Hope wusste nicht, ob es eine gute Idee war, jedoch hätte sie irgendwie das Gefühl, die müsse ihre Mutter und eine alte Freundin wieder zusammenführen.
Tanith sah sich selber im Spiegel an, man konnte sehen, wie es in ihr arbeitete. „Ja.”
Hope stellte die Halterung auf den Couchtisch und holte dann die Schachtel bevor. Sie öffnete das Holz so wie Skulduggery es getan hatte und legte den Echostein in die Fassung. Er leuchtete ganz kurz auf, dann blieb er so wie er war.

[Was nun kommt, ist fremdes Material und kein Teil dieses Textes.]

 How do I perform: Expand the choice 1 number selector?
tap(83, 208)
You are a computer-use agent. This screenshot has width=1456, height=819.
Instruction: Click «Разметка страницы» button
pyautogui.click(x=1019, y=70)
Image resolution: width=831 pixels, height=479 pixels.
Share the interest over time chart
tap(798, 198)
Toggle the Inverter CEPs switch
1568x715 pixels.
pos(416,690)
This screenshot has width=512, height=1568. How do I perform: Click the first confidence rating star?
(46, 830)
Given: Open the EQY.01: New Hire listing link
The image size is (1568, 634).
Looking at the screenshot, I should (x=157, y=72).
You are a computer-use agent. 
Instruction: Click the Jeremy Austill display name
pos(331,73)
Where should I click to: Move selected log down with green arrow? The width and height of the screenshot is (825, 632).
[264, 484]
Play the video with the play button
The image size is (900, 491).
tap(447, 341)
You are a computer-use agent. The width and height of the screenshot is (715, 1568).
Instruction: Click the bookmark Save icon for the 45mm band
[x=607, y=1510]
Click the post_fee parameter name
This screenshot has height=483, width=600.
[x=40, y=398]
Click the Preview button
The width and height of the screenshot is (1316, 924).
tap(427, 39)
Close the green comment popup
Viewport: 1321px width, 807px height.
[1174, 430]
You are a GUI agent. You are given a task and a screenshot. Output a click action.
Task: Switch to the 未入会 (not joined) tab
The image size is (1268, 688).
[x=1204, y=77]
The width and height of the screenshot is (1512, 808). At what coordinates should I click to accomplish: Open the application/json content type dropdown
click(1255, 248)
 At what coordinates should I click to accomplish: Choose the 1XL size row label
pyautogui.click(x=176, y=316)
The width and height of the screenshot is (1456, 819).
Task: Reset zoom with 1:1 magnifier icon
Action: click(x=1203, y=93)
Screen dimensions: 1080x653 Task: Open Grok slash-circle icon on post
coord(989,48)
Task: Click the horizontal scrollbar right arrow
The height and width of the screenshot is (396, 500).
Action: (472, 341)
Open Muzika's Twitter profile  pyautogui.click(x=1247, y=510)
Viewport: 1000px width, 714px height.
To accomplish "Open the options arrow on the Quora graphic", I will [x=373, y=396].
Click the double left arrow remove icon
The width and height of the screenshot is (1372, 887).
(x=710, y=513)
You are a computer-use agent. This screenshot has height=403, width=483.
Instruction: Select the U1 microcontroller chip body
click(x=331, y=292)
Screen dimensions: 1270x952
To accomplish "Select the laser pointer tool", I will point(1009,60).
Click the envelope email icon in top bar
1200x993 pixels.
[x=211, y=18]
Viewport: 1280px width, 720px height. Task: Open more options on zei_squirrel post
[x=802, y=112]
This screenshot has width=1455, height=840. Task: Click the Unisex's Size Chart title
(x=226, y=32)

Sie seufzte „Mum, bitte. Hier ist jemand, der dich sprechen möchte.”
„Nein Schatz. Ich rede nicht mit euch. Diese Welt ...”
Sie unterbrach ihre tote Mutter. „Hier geht es nicht um mich, sondern um dich und eine alte Freundin.”
Stille.
Der echostein leuchtete auf und das Hologramm, das aussah wie Alexandra zeichnete sich ab. Sie blickte von ihrer Tochter zu der Blondine.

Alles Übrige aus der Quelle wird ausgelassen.